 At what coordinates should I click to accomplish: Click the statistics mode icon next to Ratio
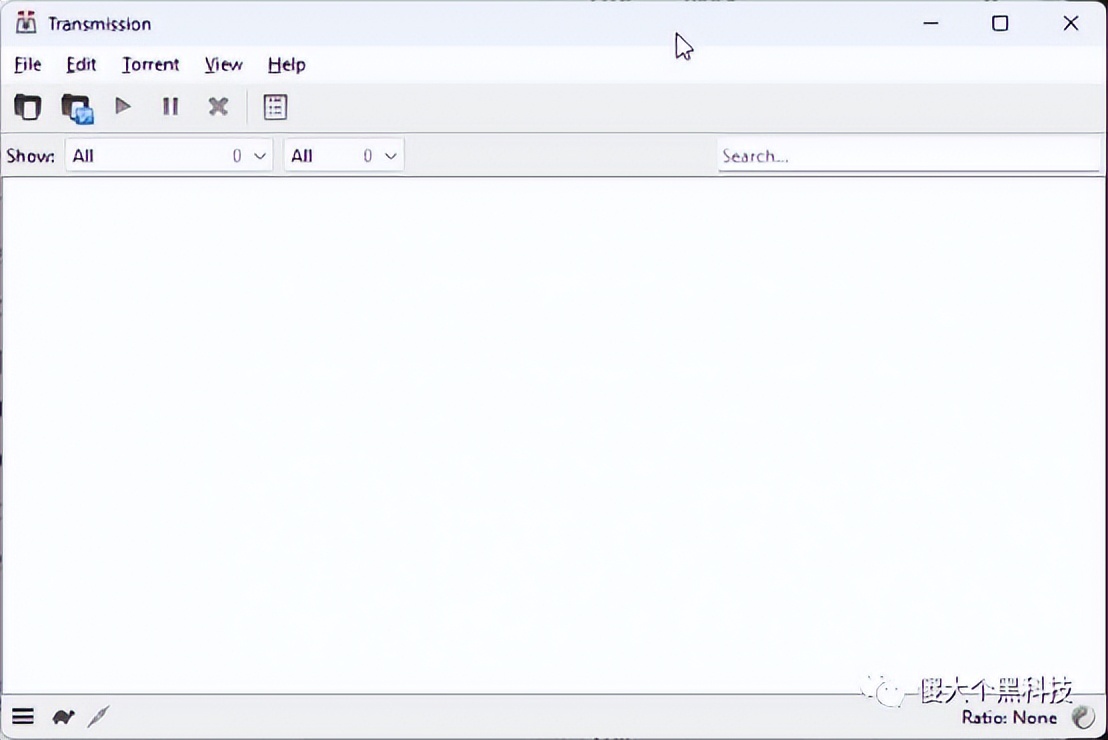point(1082,717)
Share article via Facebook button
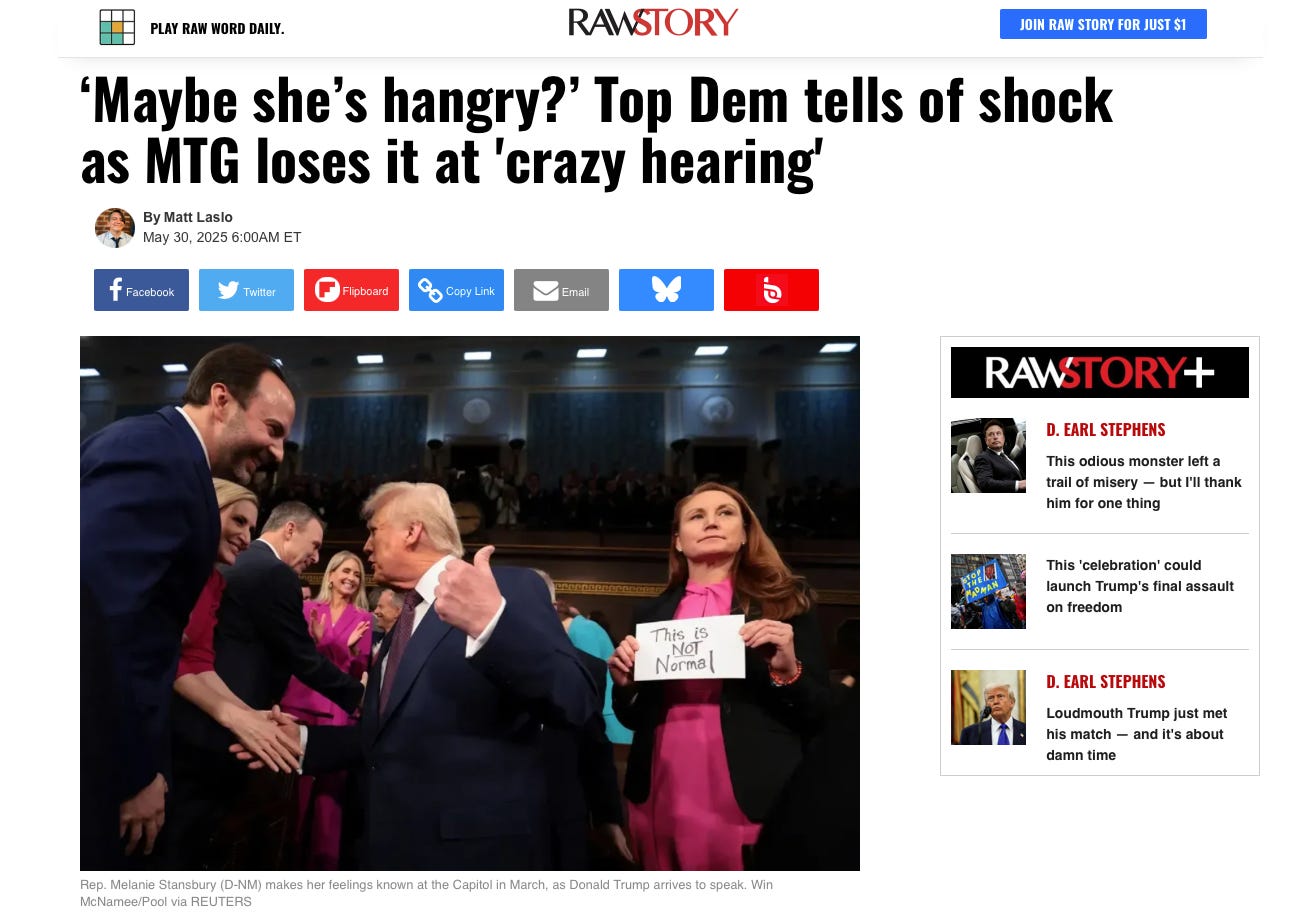 click(x=141, y=290)
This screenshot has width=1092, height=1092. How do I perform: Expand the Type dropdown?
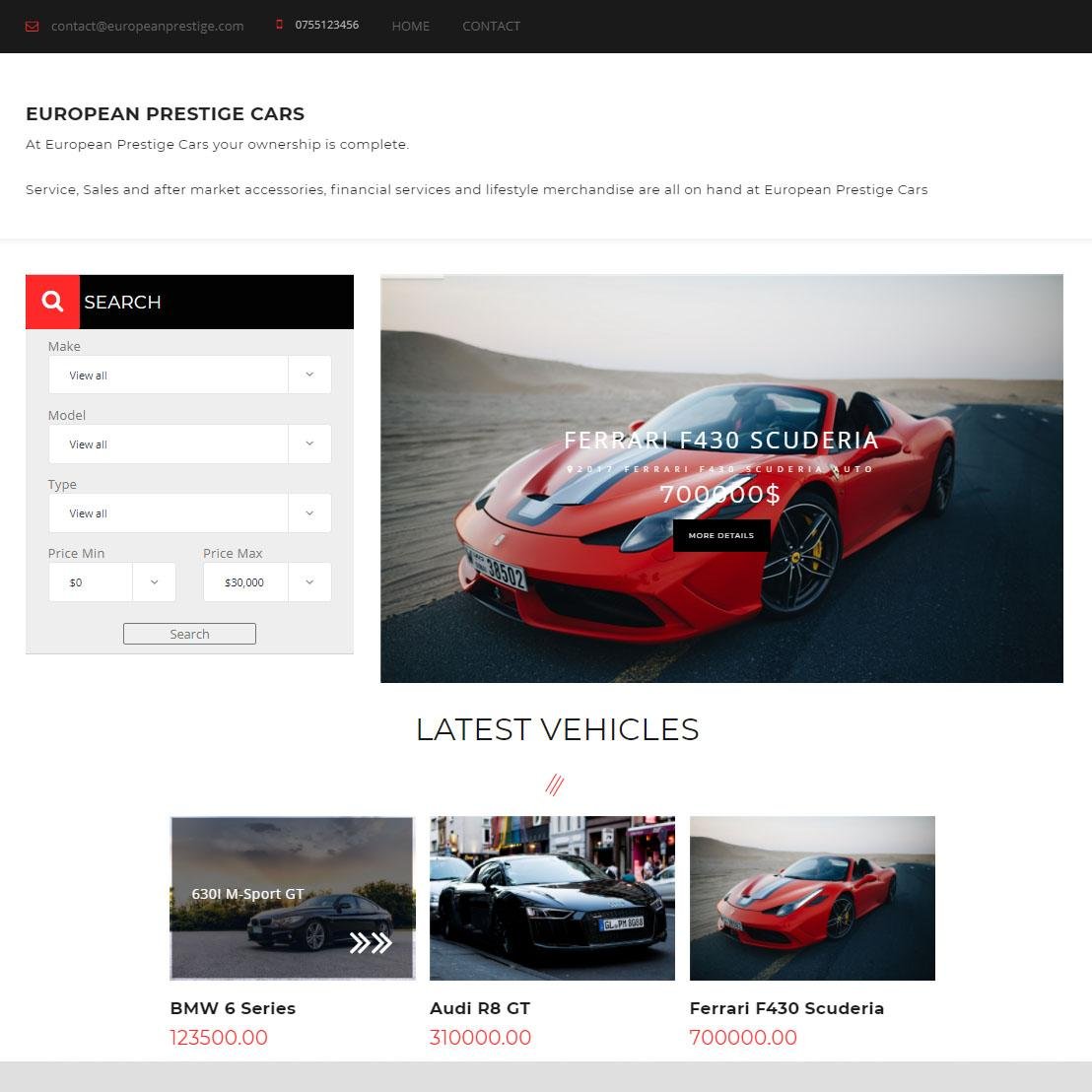click(189, 513)
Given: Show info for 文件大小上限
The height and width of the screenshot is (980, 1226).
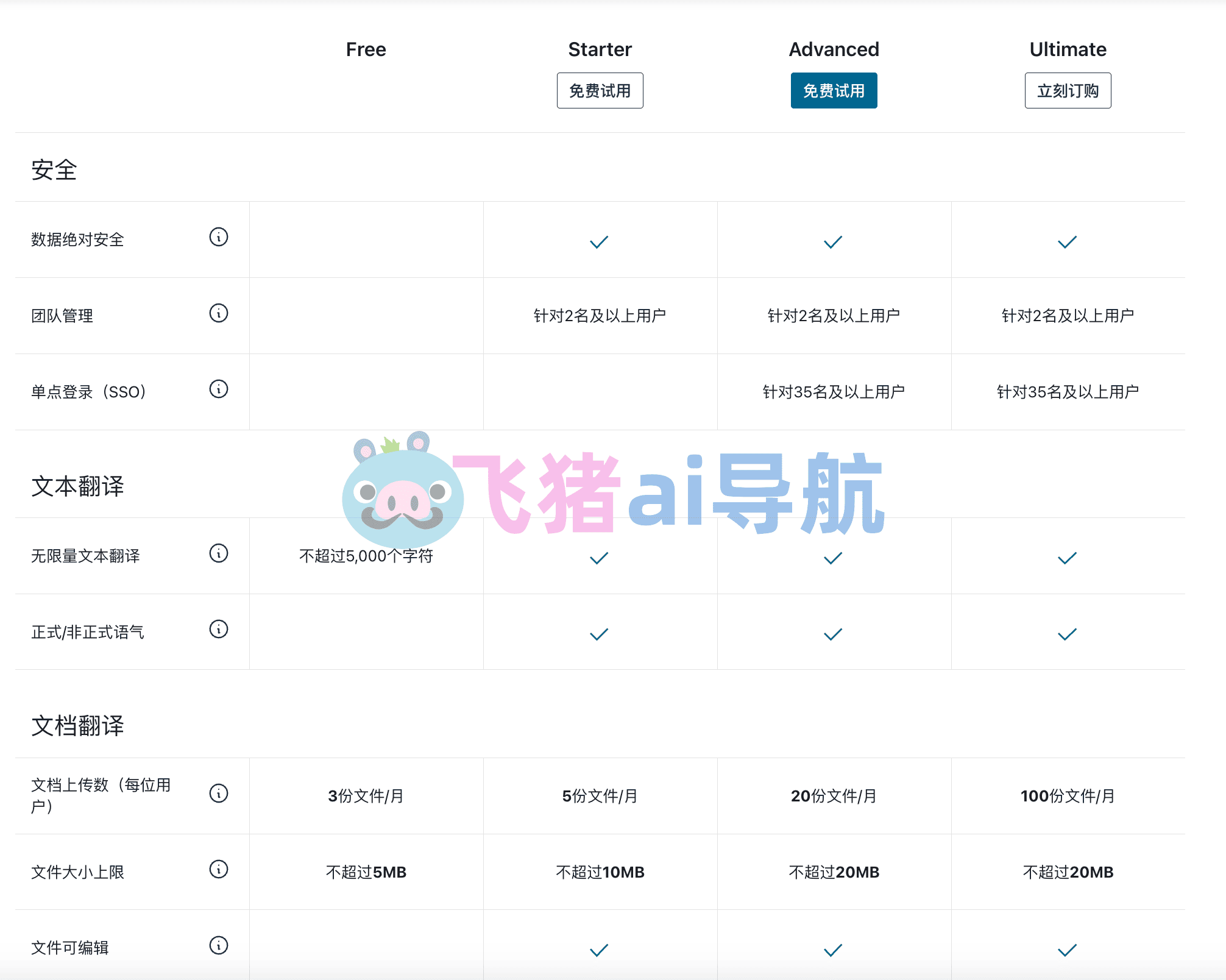Looking at the screenshot, I should 219,869.
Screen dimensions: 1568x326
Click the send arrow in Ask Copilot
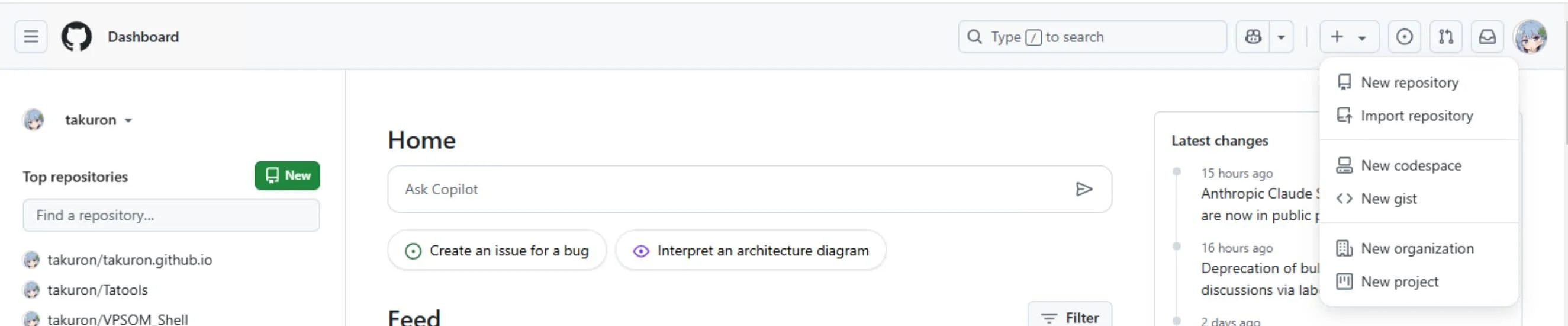pyautogui.click(x=1083, y=189)
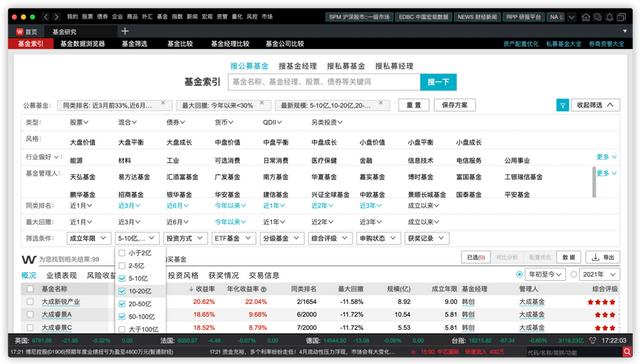Select the 2021年 radio button

(573, 275)
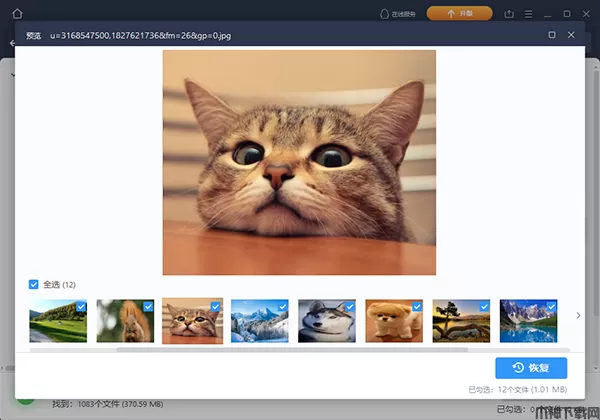600x420 pixels.
Task: Click the large cat preview image
Action: (299, 162)
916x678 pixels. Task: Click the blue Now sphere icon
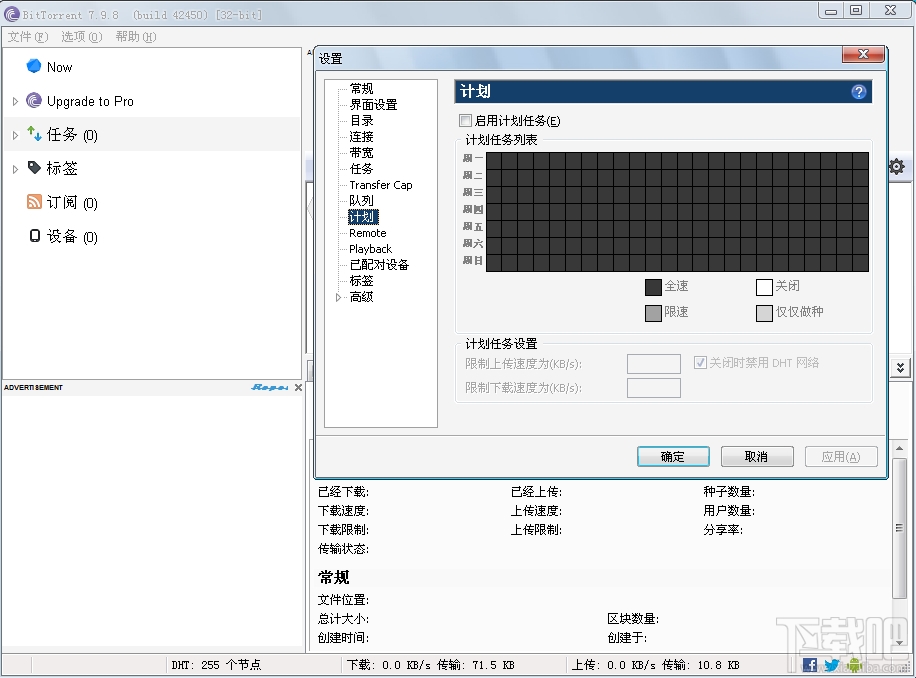click(33, 66)
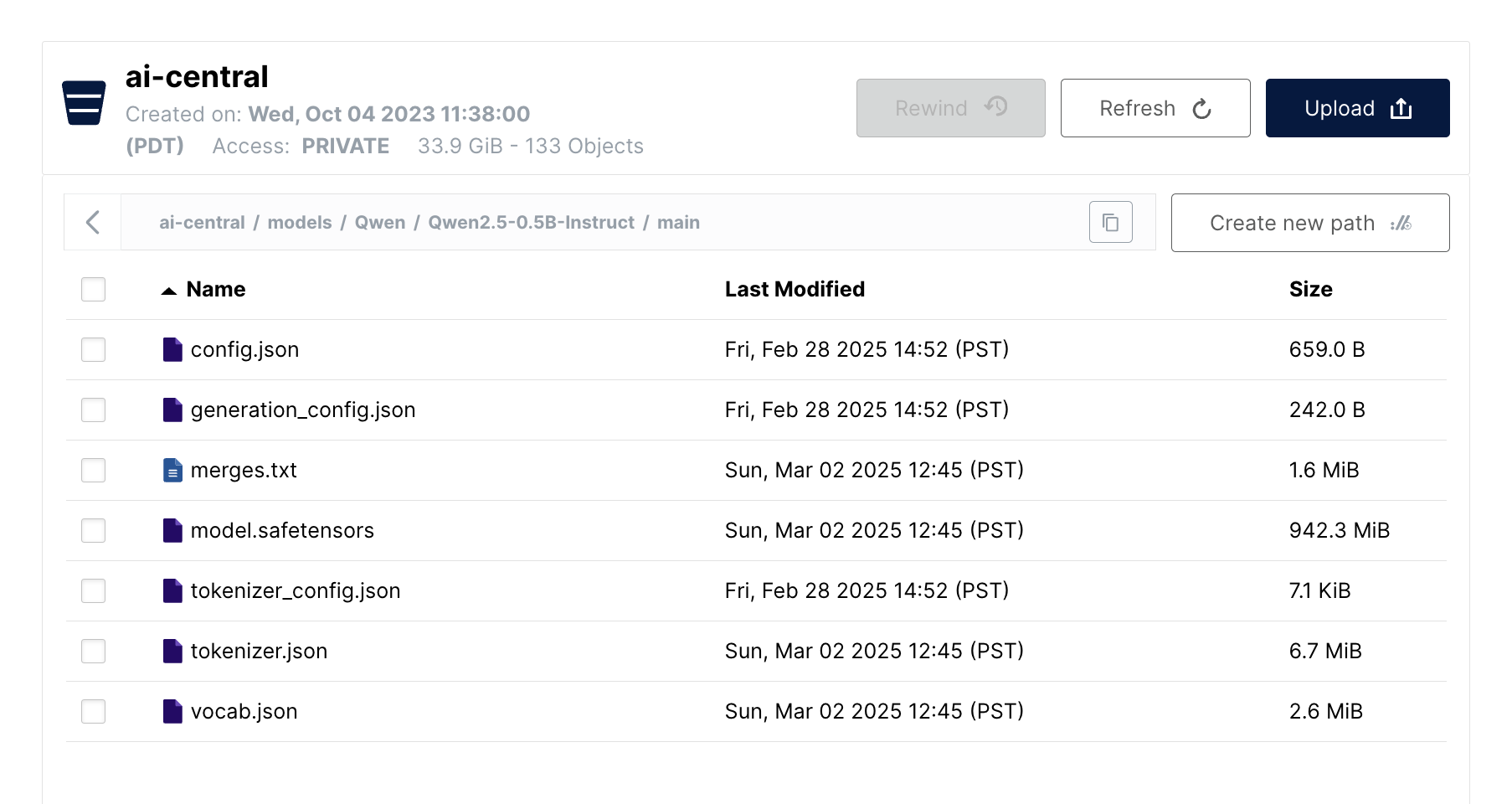1512x804 pixels.
Task: Go to Qwen breadcrumb folder
Action: pyautogui.click(x=379, y=222)
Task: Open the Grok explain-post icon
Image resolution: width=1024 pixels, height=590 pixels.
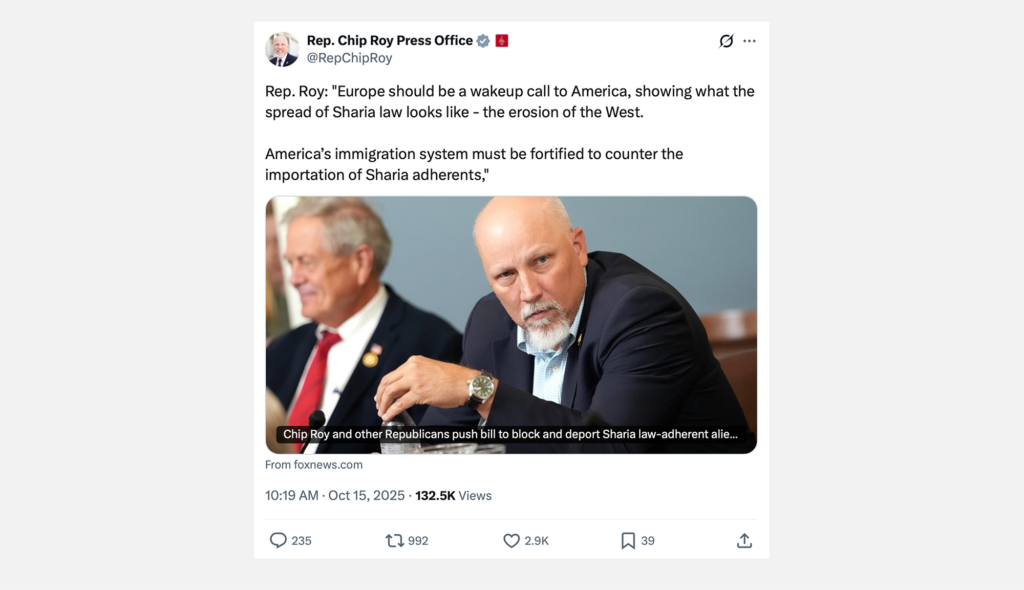Action: (726, 41)
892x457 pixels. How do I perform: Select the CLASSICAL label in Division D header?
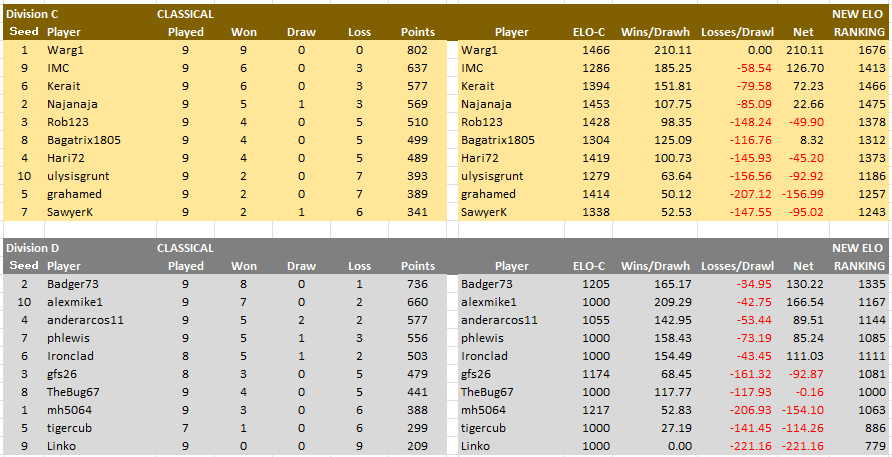tap(185, 248)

────────

*Exercise description*:
Starting with the line that contains "This screenshot has" and ending with the last line of the material, every line must be written out exactly; no other lines and no pictures are wanted.

*Answer box*:
This screenshot has width=1092, height=1092. How do I perform: Expand the Type dropdown?
click(189, 513)
Given: Show info for 文件大小上限
The height and width of the screenshot is (980, 1226).
Looking at the screenshot, I should 219,869.
Screen dimensions: 1568x326
Click the send arrow in Ask Copilot
pyautogui.click(x=1083, y=189)
Select the 2021年 radio button

(573, 275)
600x420 pixels.
Task: Click the large cat preview image
Action: (299, 162)
916x678 pixels. Task: Click the blue Now sphere icon
click(33, 66)
1512x804 pixels.
Task: Go to Qwen breadcrumb folder
Action: pyautogui.click(x=379, y=222)
Task: Open the Grok explain-post icon
Image resolution: width=1024 pixels, height=590 pixels.
Action: (726, 41)
892x457 pixels. How do I perform: Select the CLASSICAL label in Division D header?
tap(185, 248)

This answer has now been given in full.